Kids inevitably learn new skills by watching their fellow campers and
staff, and by being gently encouraged to try new things—whether
it is giving a needle, doing a finger poke, jumping in the lake, or going
on a five-day backpacking trip. I cannot count how many children come
to camp and achieve "firsts" because of the support. At diabetes
camp, those "firsts" open up doors that have sometimes been
locked for years. A first shot means that a child and her family can
now begin to consider sending that camper to her grandparent's
for a sleepover. A first finger poke in a new finger means that a parent
doesn't have to worry as much about nerve damage in his child's
single finger that has been repeatedly poked again and again. A first
conversation about drugs and alcohol, and all the challenges faced in
the real world, means that campers are leaving us a little bit more knowledgeable
about their disease—and a little bit more empowered to make the
right decisions that will promote their health when the time comes.
Not only do kids learn to take better care of themselves—and are
inspired to do so knowing there is a whole community out there struggling
with growing up just like they are—they gain new knowledge that
can be used to better their own care.
Laughing at It
I was sitting in the audience at our variety show last summer during
a family camp session when a family got up, their youngest child with
diabetes, and proceeded to do a skit about an "Insulin Shop." The
crowd responded with laughs of hysteria. At diabetes camp, we frequently
have visitors from "The Incredible Humalog" (The Incredible
Hulk), "Insulina Jones" (Indiana Jones), "The Insulin
Fairy," "Super Syringe," and "The Bolus Wizard." We
share funny diabetes stories and tell diabetes jokes—making light
of a sometimes serious and frightening disease.

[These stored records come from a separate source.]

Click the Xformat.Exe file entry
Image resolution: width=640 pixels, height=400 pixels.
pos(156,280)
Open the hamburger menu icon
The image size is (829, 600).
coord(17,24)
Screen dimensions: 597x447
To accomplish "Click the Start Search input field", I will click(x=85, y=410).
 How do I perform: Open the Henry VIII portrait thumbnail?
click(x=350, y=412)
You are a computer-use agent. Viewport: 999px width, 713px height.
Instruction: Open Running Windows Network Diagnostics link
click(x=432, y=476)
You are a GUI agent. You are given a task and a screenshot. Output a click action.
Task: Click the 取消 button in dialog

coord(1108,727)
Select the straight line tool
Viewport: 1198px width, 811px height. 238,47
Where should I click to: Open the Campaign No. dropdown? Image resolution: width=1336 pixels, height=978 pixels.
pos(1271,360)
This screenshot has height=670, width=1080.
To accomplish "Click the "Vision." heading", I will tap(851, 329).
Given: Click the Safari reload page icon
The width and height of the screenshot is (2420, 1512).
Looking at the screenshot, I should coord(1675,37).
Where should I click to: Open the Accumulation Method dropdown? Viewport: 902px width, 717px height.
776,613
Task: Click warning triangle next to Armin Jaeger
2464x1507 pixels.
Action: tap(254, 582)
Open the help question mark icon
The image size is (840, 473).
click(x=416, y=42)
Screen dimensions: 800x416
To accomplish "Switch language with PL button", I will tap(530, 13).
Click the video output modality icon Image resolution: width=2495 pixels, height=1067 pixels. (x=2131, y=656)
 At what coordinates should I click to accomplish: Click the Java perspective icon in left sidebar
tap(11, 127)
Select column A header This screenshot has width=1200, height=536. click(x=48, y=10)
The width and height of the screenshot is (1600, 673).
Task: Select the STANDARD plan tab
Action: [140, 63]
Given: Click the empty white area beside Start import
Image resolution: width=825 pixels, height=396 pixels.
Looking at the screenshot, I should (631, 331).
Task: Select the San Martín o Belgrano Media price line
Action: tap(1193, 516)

We teach parents and campers that it is okay to laugh sometimes about
their condition, even through the most challenging of periods. Campers
begin to laugh and share the lighter side of a chronic condition. The
laughter often spreads to even the saddest of people. Campers learn that
sometimes it is okay to laugh, and that they are capable of making that
laughter happen. This laughter leads to confidence, confidence leads
to coping, coping to thriving, and thriving to living life.
As miserable as I may have been that first summer, how grateful I am
now—as a healthy, confident woman with diabetes—that my parents
decided to send me to summer camp. As much as I pushed against it, they
pushed back, and thankfully, they won. I am convinced that in that first
summer they must have seen a little glimmer in my saddened eyes that
told them that I would eventually fall in love with the camp and everything
about the camp experience. Camp for children affected by chronic illness
has changed so many lives, mine included. This is just one of many cases
in which I utter those dreaded words that all of us hate to utter, "My
parents were right." And how right they were!
The Diabetic Youth Foundation's Bearskin Meadow Camp (www.dyf.org)
is in its 70th summer of operation, founded not long after the discovery
of life-saving insulin. The residential summer camp is located in the
Sequoia National Forest, California, at an elevation of 5,800 feet. Over
the course of the summer, it serves 850 children, teens, and families
affected by type 1 diabetes, and the camp serves another 800 affected
by diabetes during its year-round programs.